=== Material supplied ===

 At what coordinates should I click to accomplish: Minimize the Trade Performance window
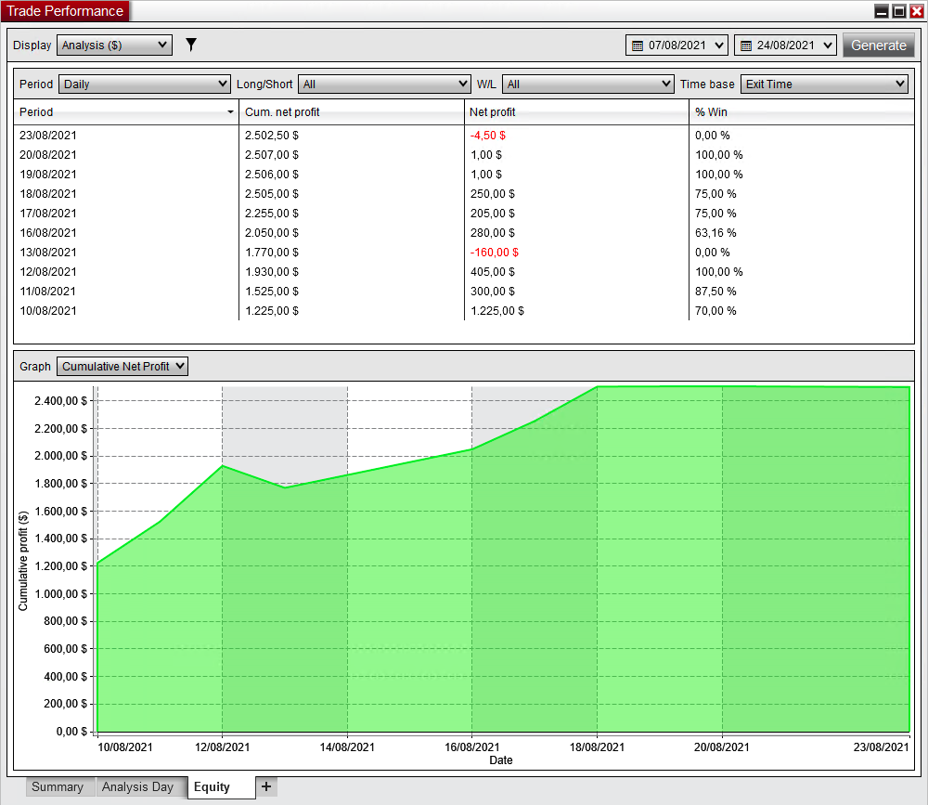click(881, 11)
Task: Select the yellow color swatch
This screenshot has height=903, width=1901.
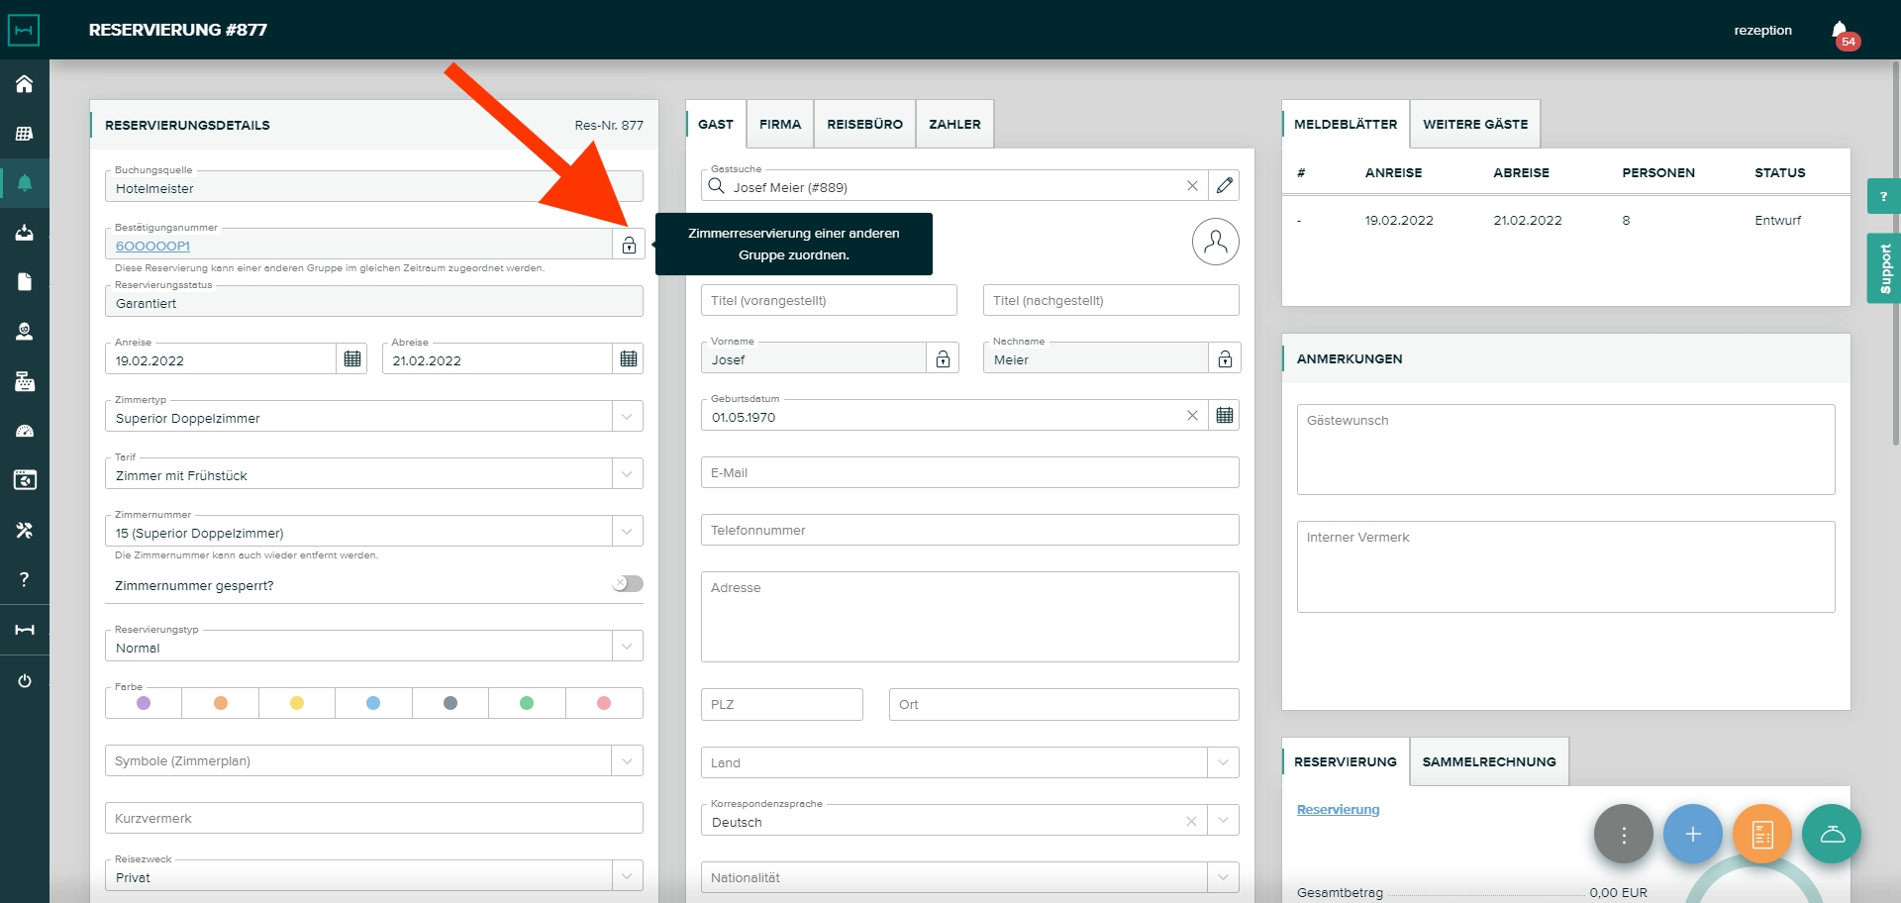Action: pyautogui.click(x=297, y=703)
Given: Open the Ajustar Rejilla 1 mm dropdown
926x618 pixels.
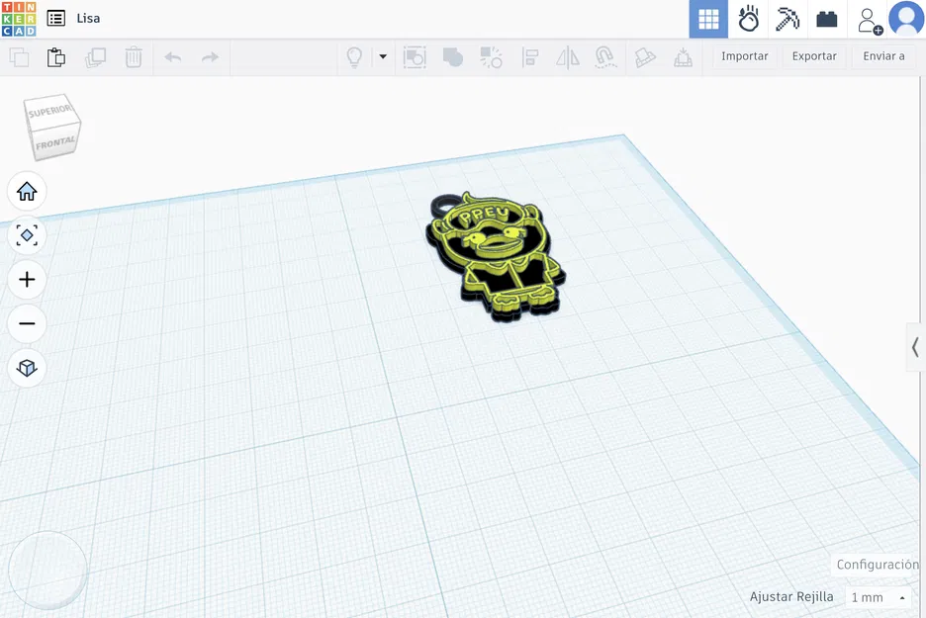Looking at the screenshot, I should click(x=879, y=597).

===

→ **Instructions to follow**:
Retype every one of the rows above word for word, leaving out the pictures.

→ **Exercise solution**:
 At what coordinates should I click to accomplish: Minimize the Trade Performance window
click(881, 11)
Task: Select the yellow color swatch
This screenshot has height=903, width=1901.
Action: pyautogui.click(x=297, y=703)
Given: Open the Ajustar Rejilla 1 mm dropdown
926x618 pixels.
Looking at the screenshot, I should click(x=879, y=597).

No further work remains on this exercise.